Extension du domaine de l’autisme (Dr Alain Cohen, Journal International de Médecine)
En paraphrasant le titre du célèbre roman de Michel Houellebecq (Extension du domaine de la lutte), on peut dire que l’inflation actuelle des diagnostics de « troubles du spectre autistique » (TSA) suscite un débat quasiment mondial sur l’extension (inconsidérée ?) du domaine de l’autisme. Comme le remarquent deux spécialistes (exerçant en Belgique et au Canada), les critères actuels de TSA permettent, en effet, d’inclure sous ce terme des individus de plus en plus nombreux et de plus en plus hétérogènes. Rançon de ce ratissage très (trop ?) large : nos difficultés à préciser objectivement la frontière entre des sujets avec TSA et des individus neurotypiques (rappelons que ce terme « neurotypique » désigne les personnes en dehors du spectre de l’autisme) et la démarcation « entre les TSA et d’autres conditions
neuro-développementales. »
Des diagnostics discutables
Cette difficulté de repérages nosographiques croît avec l’augmentation de la prévalence rapportée des TSA et pose des problèmes pratiques aux cliniciens. Autrement dit, un certain risque existe de porter un diagnostic de TSA discutable, mal justifié ou inutile pour les intéressés.
Estimant qu’il arrive même parfois que poser un tel diagnostic de TSA ne constitue « ni l’acte médical le plus approprié, ni le plus utile », les auteurs ont identifié quatre contextes cliniques où cette extension du champ de l’autisme ne doit s’opérer qu’avec circonspection.
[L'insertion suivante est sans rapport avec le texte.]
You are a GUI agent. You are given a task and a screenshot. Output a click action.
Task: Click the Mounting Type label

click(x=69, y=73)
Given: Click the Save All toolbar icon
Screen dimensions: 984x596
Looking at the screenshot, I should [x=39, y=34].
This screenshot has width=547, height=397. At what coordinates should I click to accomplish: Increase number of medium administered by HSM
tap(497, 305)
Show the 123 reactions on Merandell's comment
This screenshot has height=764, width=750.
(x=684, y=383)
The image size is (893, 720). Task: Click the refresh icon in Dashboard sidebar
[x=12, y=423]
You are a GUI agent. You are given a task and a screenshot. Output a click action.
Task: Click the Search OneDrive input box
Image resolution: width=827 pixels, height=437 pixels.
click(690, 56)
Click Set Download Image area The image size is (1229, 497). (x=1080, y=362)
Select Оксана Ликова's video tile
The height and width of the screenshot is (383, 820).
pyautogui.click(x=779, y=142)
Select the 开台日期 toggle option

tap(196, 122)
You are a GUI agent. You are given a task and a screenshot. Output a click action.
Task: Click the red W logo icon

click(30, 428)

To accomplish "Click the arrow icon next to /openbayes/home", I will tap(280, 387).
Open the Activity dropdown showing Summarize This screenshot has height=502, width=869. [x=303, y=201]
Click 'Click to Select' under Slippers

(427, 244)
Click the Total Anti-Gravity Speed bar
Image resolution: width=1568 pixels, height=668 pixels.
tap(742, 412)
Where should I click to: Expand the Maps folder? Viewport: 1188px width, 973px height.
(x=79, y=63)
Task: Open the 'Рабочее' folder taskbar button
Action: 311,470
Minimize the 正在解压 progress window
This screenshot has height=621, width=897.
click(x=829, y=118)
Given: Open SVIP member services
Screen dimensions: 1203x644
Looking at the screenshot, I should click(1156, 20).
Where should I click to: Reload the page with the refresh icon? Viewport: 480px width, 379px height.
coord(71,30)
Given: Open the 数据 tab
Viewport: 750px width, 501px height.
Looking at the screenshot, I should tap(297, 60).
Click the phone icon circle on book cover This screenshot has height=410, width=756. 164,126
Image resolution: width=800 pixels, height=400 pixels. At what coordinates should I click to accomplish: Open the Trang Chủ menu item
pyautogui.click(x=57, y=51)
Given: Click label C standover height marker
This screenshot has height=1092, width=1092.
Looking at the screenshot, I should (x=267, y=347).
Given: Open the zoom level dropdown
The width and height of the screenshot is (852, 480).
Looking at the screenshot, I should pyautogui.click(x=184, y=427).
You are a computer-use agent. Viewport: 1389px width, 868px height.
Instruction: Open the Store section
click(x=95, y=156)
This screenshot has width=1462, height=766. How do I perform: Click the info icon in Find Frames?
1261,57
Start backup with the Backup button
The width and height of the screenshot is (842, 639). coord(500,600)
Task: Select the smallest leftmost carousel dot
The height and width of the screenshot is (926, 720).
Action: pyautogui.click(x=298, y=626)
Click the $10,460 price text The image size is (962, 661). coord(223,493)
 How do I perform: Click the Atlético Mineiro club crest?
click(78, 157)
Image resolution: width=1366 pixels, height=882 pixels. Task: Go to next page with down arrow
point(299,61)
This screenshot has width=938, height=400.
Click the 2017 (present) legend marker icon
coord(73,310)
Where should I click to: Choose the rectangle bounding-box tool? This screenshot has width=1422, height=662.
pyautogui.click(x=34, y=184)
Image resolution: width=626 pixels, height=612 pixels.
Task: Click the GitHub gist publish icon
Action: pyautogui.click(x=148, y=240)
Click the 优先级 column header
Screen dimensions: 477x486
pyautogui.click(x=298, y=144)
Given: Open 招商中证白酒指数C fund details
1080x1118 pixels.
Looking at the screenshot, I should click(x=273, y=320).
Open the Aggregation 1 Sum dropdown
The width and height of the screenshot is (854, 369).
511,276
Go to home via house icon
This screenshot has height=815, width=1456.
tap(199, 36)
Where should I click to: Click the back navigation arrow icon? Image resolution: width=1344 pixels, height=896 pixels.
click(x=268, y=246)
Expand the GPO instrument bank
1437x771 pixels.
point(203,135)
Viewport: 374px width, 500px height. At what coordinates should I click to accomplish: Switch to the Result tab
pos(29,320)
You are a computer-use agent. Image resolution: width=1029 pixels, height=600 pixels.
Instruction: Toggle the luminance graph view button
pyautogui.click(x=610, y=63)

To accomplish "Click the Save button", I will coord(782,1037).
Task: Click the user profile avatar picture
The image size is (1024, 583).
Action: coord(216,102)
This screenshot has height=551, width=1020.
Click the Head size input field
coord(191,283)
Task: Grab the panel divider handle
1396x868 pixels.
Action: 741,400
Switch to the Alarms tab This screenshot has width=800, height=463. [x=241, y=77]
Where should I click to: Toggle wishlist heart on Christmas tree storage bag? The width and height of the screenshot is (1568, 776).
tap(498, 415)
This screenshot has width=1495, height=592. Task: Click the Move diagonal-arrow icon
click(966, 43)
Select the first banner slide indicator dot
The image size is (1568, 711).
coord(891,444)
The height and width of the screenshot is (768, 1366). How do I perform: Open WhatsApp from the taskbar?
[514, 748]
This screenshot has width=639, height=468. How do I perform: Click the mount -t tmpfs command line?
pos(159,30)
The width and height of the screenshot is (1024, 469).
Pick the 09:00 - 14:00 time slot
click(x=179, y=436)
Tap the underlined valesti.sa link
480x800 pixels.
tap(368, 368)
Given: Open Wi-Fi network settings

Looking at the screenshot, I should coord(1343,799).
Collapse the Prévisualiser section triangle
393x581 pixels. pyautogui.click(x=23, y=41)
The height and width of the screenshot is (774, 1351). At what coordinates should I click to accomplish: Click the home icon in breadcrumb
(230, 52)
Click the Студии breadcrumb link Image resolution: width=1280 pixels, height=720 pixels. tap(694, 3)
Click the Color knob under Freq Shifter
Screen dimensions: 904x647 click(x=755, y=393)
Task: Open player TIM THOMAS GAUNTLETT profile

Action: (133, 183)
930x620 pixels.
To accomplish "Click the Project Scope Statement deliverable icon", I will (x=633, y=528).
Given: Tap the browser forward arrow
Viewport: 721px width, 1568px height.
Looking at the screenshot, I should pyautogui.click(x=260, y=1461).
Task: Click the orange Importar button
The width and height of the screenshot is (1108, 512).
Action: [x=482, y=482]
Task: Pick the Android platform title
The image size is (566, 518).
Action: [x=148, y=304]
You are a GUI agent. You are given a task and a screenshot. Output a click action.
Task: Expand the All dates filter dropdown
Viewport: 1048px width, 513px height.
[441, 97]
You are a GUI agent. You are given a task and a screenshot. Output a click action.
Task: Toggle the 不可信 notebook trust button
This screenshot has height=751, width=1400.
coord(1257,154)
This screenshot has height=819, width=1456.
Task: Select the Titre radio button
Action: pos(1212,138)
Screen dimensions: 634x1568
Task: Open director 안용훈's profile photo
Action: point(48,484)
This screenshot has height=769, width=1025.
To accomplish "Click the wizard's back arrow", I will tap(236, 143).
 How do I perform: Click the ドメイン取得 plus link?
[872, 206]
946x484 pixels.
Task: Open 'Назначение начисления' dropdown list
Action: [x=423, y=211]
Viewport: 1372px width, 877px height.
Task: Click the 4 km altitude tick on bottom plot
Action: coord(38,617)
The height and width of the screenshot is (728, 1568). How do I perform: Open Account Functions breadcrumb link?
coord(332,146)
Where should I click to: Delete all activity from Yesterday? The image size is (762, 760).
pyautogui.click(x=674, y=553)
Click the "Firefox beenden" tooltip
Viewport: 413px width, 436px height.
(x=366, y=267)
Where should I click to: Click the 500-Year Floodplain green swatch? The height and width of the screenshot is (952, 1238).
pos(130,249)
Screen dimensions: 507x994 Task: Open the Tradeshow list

La première situation concerne les cas où les instruments diagnostiques standardisés donnent un résultat proche du seuil (entre sujet avec autisme et sujet neurotypique). La seconde est relative aux présentations infra-cliniques, de simples traits autistiques ne suffisant pas à affirmer un diagnostic péremptoire de TSA. Le troisième type de diagnostic litigieux est celui où des signes autistiques initiaux s’estompent au cours du développement : en d’autres termes, il est souvent judicieux de réexaminer une évaluation de TSA, à distance du premier constat. Enfin, les auteurs incitent aussi à la prudence diagnostique en cas de « comorbidités cliniquement prédominantes. »
Dr Alain Cohen
RÉFÉRENCE
Defresne P et Mottron L: Clinical situations in which the diagnosis of autism is debatable: an
analysis and recommendations. Canadian J. Psy, 2022, 67(05); 331-335.